Task statement: Rewrite everything from the start of the rows below down to and including the line containing "Cut the selected" as a Markdown table with two columns, No. and Text. Give each line its own numbered entry and leave out blank lines.
»»
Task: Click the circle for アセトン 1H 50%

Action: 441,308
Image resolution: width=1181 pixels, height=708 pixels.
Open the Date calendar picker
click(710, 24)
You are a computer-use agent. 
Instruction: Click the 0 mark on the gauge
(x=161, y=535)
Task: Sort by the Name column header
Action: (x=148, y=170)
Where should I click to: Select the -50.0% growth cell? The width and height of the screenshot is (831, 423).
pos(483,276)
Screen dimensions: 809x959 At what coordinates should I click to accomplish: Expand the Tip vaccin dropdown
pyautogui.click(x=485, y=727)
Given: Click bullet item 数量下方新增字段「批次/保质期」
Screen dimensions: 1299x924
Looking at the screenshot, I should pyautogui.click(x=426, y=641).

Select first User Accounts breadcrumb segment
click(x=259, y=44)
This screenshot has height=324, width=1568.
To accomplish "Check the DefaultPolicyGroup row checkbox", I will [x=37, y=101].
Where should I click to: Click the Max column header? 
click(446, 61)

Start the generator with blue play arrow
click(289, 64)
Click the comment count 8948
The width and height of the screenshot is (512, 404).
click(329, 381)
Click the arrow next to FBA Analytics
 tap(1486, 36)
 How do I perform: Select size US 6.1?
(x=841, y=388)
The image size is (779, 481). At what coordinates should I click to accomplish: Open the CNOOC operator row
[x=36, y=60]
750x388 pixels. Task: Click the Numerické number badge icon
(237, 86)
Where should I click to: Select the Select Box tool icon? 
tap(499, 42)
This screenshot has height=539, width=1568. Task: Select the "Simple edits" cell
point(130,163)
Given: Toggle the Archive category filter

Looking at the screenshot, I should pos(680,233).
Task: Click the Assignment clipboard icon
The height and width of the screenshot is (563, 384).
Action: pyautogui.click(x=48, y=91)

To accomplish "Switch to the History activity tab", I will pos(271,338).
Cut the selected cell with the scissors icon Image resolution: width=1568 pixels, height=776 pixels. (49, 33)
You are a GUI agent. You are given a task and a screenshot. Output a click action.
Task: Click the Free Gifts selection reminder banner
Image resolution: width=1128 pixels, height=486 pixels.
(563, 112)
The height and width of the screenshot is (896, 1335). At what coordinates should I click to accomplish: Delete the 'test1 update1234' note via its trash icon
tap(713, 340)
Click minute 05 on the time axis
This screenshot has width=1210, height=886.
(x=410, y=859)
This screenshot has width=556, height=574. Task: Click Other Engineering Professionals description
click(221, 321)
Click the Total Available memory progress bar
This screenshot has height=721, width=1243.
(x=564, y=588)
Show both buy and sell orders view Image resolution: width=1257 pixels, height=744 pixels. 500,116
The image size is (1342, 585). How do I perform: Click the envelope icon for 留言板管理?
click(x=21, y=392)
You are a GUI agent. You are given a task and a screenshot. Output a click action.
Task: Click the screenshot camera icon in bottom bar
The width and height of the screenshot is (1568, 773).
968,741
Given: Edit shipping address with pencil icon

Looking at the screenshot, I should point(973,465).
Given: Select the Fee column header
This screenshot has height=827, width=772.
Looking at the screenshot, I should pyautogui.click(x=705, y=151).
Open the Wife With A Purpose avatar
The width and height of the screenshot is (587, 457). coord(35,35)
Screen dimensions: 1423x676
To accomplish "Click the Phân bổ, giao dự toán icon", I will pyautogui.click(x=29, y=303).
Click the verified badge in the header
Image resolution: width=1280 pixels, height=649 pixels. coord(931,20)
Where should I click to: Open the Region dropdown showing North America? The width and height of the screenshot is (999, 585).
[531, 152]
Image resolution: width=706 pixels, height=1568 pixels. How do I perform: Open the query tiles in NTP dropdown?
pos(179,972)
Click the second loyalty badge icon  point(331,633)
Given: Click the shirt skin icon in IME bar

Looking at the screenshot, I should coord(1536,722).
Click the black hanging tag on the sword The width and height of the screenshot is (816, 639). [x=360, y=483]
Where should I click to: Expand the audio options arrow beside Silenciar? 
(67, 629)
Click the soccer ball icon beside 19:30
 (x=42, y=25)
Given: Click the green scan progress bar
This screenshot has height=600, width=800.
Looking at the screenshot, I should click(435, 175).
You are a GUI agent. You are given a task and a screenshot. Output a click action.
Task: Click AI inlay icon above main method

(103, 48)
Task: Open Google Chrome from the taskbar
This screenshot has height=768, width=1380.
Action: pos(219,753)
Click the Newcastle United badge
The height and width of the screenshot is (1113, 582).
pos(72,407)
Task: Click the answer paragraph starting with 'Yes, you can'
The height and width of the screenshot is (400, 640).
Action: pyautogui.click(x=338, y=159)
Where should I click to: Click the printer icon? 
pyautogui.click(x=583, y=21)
««
Right answer:
| No. | Text |
|---|---|
| 1 | Task: Click the circle for アセトン 1H 50% |
| 2 | Action: 441,308 |
| 3 | Image resolution: width=1181 pixels, height=708 pixels. |
| 4 | Open the Date calendar picker |
| 5 | click(710, 24) |
| 6 | You are a computer-use agent.  |
| 7 | Instruction: Click the 0 mark on the gauge |
| 8 | (x=161, y=535) |
| 9 | Task: Sort by the Name column header |
| 10 | Action: (x=148, y=170) |
| 11 | Where should I click to: Select the -50.0% growth cell? The width and height of the screenshot is (831, 423). |
| 12 | pos(483,276) |
| 13 | Screen dimensions: 809x959 At what coordinates should I click to accomplish: Expand the Tip vaccin dropdown |
| 14 | pyautogui.click(x=485, y=727) |
| 15 | Given: Click bullet item 数量下方新增字段「批次/保质期」 |
| 16 | Screen dimensions: 1299x924 |
| 17 | Looking at the screenshot, I should pyautogui.click(x=426, y=641). |
| 18 | Select first User Accounts breadcrumb segment |
| 19 | click(x=259, y=44) |
| 20 | This screenshot has height=324, width=1568. |
| 21 | To accomplish "Check the DefaultPolicyGroup row checkbox", I will [x=37, y=101]. |
| 22 | Where should I click to: Click the Max column header?  |
| 23 | click(446, 61) |
| 24 | Start the generator with blue play arrow |
| 25 | click(289, 64) |
| 26 | Click the comment count 8948 |
| 27 | The width and height of the screenshot is (512, 404). |
| 28 | click(329, 381) |
| 29 | Click the arrow next to FBA Analytics |
| 30 |  tap(1486, 36) |
| 31 |  How do I perform: Select size US 6.1? |
| 32 | (x=841, y=388) |
| 33 | The image size is (779, 481). At what coordinates should I click to accomplish: Open the CNOOC operator row |
| 34 | [x=36, y=60] |
| 35 | 750x388 pixels. Task: Click the Numerické number badge icon |
| 36 | (237, 86) |
| 37 | Where should I click to: Select the Select Box tool icon?  |
| 38 | tap(499, 42) |
| 39 | This screenshot has height=539, width=1568. Task: Select the "Simple edits" cell |
| 40 | point(130,163) |
| 41 | Given: Toggle the Archive category filter |
| 42 | Looking at the screenshot, I should pos(680,233). |
| 43 | Task: Click the Assignment clipboard icon |
| 44 | The height and width of the screenshot is (563, 384). |
| 45 | Action: pyautogui.click(x=48, y=91) |
| 46 | To accomplish "Switch to the History activity tab", I will pos(271,338). |
| 47 | Cut the selected cell with the scissors icon Image resolution: width=1568 pixels, height=776 pixels. (49, 33) |